Kimbum menggeleng menatap ruangan yang diinjakan kedua kakinya. Bangunan itu lebih terlihat seperti taman kanak-kanak dibanding sebuah kediaman seorang pengusaha. Balon dan bunga? Tolol! Hidup di jaman apa yang menyambut kepulangan memakai hiasan kolot? Dan lagi, mereka hanya pergi beberapa hari, bukanlah satu bulan atau satu tahun. Sahee memang aneh dalam bersikap, satu tipe ideal bila digabungkan bersama kim so eun.
Pria itu berjalan sambil melipat lengan kemejanya. Udara memang dingin, namun ia cukup berkeringat setelah membopong tubuh istrinya ke lantai teratas.
Yah, soeun tertidur begitu lelapnya hingga kimbum tak tega untuk membangunkannya. Gadis itu bahkan terlelap sejak pesawat mereka terbang meninggalkan negara romantis itu. Tidak ada rengekan dan tidak ada keromantisan. Pria itu harus cukup sabar dalam menahan rasa rindunya sekedar untuk mendengar alunan menyebalkan si gadis chocolate.
Ada sahee, sang wo, jong so dan hyerim di sisinya. Namun hanya sang eomma yang duduk diam dengan wajah penuh tekukan kelam. Bukan hal yang penting, karena wanita itu hanya sedang kecewa pada kenyataan. Kenyataan di mana seseorang yang ditunggu justru tertidur dan tidak menikmati sambutan konyol yang telah disiapkan.
Lucu! Jika saja bibir itu dapat tertawa, kimbum akan dengan riang mengeluarkan tawa besarnya. Tapi tidak, sahee akan menangis jika mereka melakukan atraksi cemoohan itu pada dirinya.
"Kau mengadakan pesta?."
Sahee mendengus mendengar cibiran sang putra. Hati memanas dan pria itu semakin memperkeruh suasana hatinya menjadi lebih buruk.

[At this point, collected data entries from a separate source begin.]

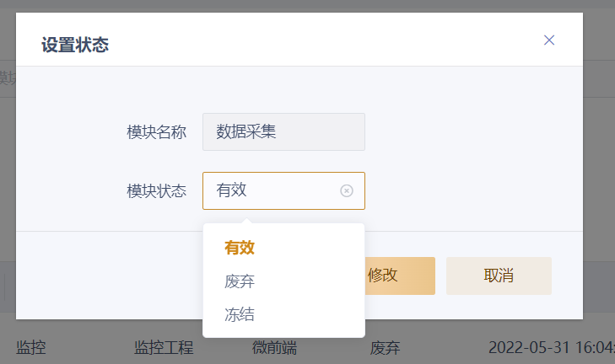
Task: Select the 监控 cell in background table
Action: pos(30,347)
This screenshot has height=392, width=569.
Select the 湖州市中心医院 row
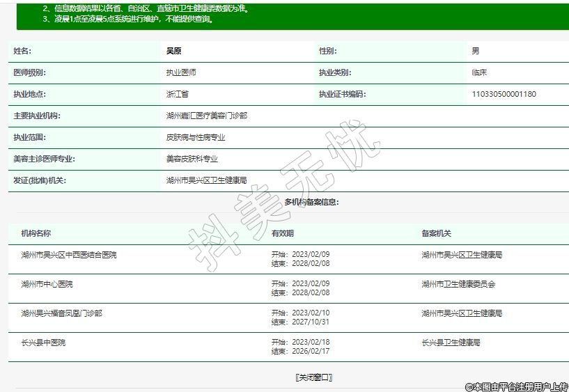[x=47, y=284]
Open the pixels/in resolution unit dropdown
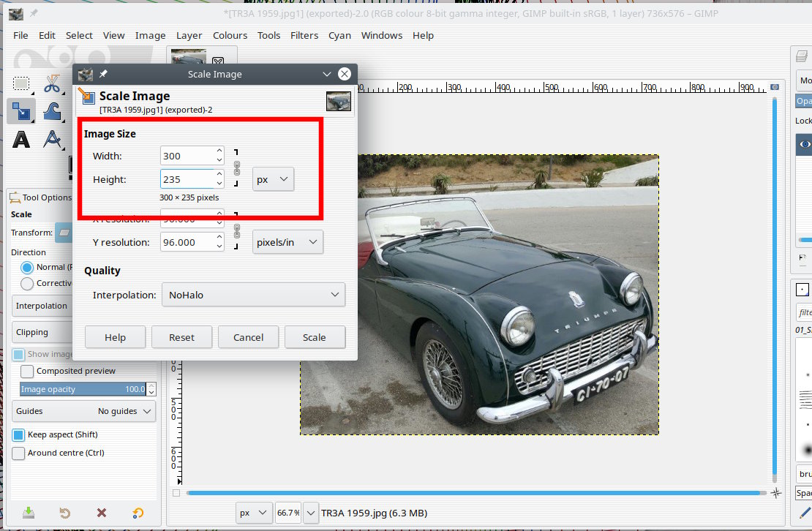This screenshot has width=812, height=531. pos(288,242)
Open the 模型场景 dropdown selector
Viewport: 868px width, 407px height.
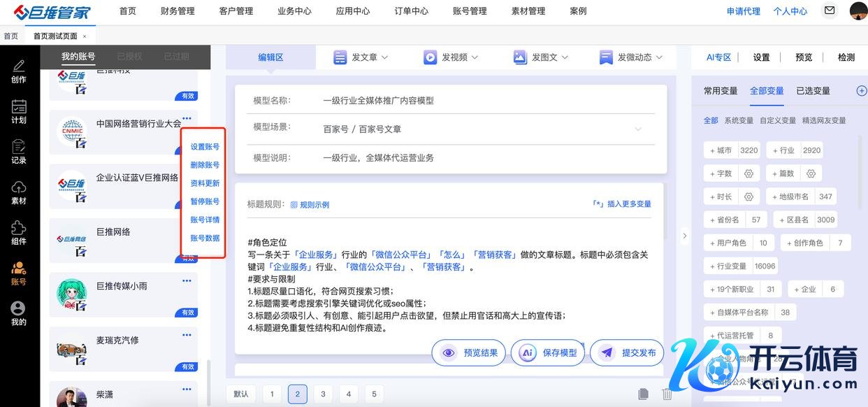coord(637,129)
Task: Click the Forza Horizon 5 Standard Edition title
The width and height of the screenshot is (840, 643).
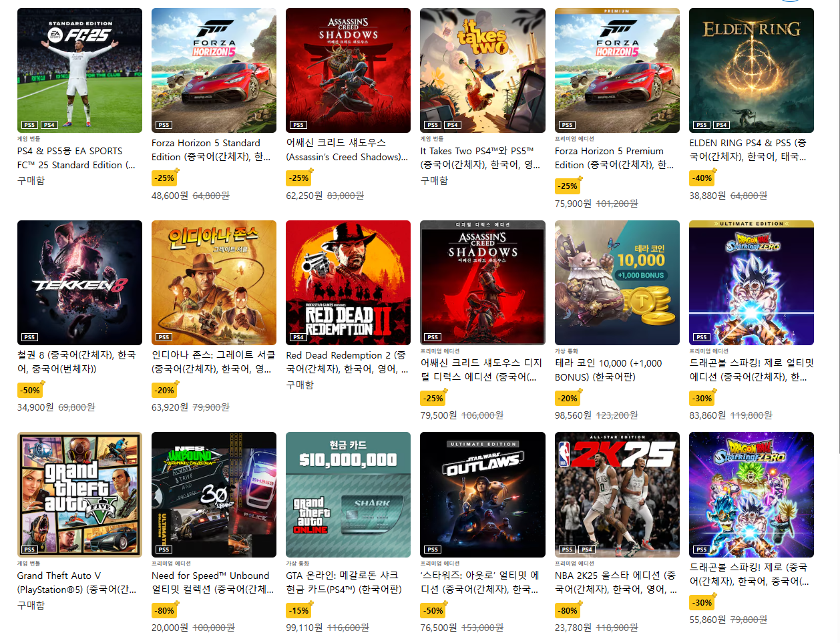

Wanita itu membungkam, memilih memaling dan menyembunyikan tetesan pada dada sang suami. Sedang sang wo terkekeh, ia terlalu geli melihat sikap kekanakan sang nyonya utama. Menangis karena kecewa, itu hal baru yang dilakukan wanita tua berparas cantik itu.
"Omo eomma, kau menangis? Kau bahkan belum menyapaku." hyerim membelalak tak percaya, namun tetap mencoba mencanda. Ini hari kepulangannya sejak 2 tahun lalu, tapi justru wanita tua itu menangis karena menantu kesayangannya yang tertidur tak menyapa.
Jong so terkekeh di sisinya. Tidak, pria itu berani bertaruh hyerim bukan sedang cemburu, hanya terlalu bahagia mendapati kehangatan telah kembali seperti sediakala, dan semua berkat si gadis mungil.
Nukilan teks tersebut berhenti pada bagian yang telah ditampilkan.